SET PROBLEM 1:
Using the market commentary below, decide whether each statement agrees with it: (a) The chief executive of Citibank said a material correction in the markets would occur in the next year. (b) The sharp correction last May-June was triggered by concern about slowing U.S. growth. (c) The writer watches the prices of gold and industrial commodities for clues about inflation concern. For each, answer yes or no and quote the words of the commentary that settle it.
SET PROBLEM 2:
Answer these questions from the market commentary below, one answer per line, marked (a), (b), (c).
(a) What was the title of the writer's June 2 article?
(b) Which years does the writer give for the bull market cycle?
(c) Which stock indexes does the writer focus on for signs of sluggish growth?
SET PROBLEM 3:
Write out a passage of the market commentary below word for word, beginning at the words that contain "Given such authority, Rhodes'" and stopping after "longer term investors.".

EXTRACT:
This is the chief executive of Citibank, one of the world's largest,
saying "in the next year a material correction in the markets will
occur." Not some blogger, permabear, the IMF, or Morgan Stanley's
Stephen Roach. (Just kidding on the last one, I greatly respect Roach's
intellectual integrity, honesty, and professional courage.)
Given such authority, Rhodes' article certainly got the attention of
those whom I've shown it to, followed by the understandable practical
question, so, should I sell now? That’s always a difficult question,
especially for longer term investors.
My web site link does not
focus on and does NOT intend to give investment advice. Given that
constraint, this is how I can reply here.
Throughout this 2002-07 bull market cycle, two simple basic assumptions
of mine have been that, first, global market uptrends, though perhaps
now increasingly vulnerable, remain still intact until clearly broken
(e.g. I made that point in a number of articles in 2006, starting in my
June 2 article, "Did May's Sharp Global Market Sell-off Signal a
Major Trend Change," link
that noted at the time that the uptrend still seemed intact), and
second, that usually a major change in trend occurs with a change in
market leadership.
The sharp correction last May-June was triggered by concern about rising
inflation, currently market concern is about slowing U.S. growth
combined with stubborn inflation. In both instances, the rising prices
of gold and industrial commodities have been a good inflation concern
indicator, so I watch them for clues. For signs of sluggish growth, I
focus on such things as the homebuilding, retail and other cyclical
stock indexes and etfs. I will discuss a few key charts later in this
article.

DATASET ENTRIES:
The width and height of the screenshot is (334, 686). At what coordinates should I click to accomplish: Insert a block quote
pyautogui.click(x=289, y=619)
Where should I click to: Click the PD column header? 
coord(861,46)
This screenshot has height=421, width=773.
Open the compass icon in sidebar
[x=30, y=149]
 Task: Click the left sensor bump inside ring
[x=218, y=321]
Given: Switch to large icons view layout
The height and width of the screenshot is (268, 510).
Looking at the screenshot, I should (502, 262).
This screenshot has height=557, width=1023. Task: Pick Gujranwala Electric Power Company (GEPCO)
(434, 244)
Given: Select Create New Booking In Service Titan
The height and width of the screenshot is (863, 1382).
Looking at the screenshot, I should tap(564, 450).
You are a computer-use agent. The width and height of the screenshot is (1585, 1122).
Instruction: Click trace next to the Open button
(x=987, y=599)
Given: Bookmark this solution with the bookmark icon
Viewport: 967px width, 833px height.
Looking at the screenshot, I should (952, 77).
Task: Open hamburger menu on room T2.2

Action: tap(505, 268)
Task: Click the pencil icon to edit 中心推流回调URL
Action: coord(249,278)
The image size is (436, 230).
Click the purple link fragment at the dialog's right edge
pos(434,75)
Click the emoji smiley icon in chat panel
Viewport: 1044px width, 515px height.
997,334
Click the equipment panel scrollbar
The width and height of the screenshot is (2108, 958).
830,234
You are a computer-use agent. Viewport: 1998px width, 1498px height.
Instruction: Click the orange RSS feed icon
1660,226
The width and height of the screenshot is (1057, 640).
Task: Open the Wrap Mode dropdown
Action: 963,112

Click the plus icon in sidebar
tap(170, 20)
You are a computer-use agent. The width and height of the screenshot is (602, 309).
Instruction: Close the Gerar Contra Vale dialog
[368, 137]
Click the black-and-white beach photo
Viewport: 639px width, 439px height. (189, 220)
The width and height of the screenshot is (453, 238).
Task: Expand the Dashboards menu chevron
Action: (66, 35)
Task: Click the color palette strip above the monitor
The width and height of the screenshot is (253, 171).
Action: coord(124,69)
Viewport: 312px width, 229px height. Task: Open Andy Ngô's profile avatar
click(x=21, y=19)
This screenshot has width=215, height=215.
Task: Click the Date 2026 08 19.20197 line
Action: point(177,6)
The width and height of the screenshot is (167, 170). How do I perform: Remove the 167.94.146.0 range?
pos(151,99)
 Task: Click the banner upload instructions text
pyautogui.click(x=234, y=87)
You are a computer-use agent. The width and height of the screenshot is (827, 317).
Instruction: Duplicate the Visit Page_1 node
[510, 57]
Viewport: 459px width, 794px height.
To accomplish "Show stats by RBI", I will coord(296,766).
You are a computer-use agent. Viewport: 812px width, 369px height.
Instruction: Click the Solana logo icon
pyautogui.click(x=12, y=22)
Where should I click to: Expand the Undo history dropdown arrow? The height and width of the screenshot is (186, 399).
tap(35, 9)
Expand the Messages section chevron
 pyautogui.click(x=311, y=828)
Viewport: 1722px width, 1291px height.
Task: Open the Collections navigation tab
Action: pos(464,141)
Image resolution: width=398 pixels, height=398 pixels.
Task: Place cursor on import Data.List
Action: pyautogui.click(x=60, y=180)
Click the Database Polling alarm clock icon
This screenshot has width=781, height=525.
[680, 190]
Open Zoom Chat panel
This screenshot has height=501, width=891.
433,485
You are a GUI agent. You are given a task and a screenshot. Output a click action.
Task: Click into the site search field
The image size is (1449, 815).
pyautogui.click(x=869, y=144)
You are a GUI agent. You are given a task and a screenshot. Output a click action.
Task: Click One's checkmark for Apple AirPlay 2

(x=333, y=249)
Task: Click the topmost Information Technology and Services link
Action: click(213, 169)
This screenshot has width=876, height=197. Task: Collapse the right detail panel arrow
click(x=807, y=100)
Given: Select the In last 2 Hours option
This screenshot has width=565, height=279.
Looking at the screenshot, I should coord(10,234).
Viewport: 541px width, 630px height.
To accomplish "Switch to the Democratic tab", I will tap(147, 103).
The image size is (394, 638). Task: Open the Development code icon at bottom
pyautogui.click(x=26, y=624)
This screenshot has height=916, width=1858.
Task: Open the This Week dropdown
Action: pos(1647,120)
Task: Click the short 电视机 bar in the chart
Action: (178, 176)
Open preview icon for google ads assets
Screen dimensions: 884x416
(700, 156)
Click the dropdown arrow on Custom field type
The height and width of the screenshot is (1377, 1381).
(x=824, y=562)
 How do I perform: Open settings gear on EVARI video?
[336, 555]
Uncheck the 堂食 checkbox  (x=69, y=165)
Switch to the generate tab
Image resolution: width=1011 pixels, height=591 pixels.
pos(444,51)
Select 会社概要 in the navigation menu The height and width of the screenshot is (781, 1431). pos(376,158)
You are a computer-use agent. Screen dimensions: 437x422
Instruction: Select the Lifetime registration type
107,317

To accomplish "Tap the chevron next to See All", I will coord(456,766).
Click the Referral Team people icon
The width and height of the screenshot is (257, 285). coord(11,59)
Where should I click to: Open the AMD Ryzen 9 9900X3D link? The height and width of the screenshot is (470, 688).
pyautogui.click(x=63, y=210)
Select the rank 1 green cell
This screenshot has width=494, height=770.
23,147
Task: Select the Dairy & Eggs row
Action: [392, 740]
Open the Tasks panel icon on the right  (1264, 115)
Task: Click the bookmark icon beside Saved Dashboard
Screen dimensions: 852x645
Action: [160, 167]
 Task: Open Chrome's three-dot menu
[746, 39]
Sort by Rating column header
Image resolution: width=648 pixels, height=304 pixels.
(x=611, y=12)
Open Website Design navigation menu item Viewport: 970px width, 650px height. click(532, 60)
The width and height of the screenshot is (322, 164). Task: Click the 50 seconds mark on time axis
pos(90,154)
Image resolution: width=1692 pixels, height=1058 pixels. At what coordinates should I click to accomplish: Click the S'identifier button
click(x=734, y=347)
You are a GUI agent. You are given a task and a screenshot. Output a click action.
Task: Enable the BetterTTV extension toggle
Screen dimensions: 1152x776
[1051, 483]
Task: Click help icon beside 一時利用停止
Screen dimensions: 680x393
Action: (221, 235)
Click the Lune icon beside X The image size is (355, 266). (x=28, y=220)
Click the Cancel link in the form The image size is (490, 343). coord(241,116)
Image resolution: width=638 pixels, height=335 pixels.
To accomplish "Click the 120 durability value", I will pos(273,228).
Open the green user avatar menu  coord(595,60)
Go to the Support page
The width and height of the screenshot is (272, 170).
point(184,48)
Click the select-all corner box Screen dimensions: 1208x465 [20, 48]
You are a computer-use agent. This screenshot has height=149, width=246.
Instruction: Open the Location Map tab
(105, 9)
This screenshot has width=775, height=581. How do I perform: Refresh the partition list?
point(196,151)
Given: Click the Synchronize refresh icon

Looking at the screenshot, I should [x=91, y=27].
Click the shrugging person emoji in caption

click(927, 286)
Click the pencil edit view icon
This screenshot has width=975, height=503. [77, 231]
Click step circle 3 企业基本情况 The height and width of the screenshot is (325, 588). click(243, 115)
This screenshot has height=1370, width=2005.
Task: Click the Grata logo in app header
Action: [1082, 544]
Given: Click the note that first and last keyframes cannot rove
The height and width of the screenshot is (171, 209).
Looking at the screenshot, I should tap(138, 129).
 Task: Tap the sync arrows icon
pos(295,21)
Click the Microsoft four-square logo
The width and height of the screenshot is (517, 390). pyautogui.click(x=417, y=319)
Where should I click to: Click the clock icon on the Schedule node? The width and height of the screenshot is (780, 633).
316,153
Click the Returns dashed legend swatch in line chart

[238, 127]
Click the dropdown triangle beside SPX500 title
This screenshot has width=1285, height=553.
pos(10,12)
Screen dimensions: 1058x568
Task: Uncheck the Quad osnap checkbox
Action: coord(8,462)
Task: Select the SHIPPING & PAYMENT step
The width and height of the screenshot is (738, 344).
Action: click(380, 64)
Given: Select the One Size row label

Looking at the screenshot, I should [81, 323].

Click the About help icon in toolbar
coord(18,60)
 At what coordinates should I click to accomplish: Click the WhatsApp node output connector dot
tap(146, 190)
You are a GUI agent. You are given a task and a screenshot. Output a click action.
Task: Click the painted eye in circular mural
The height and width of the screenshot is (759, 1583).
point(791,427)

CORRECT RESULT 1:
(a) Yes: "in the next year a material correction in the markets will occur."
(b) No: "The sharp correction last May-June was triggered by concern about rising inflation"
(c) Yes: "the rising prices of gold and industrial commodities have been a good inflation concern indicator, so I watch them for clues."

CORRECT RESULT 2:
(a) "Did May's Sharp Global Market Sell-off Signal a Major Trend Change"
(b) 2002-07
(c) The homebuilding, retail and other cyclical stock indexes (and etfs)

CORRECT RESULT 3:
Given such authority, Rhodes' article certainly got the attention of
those whom I've shown it to, followed by the understandable practical
question, so, should I sell now? That’s always a difficult question,
especially for longer term investors.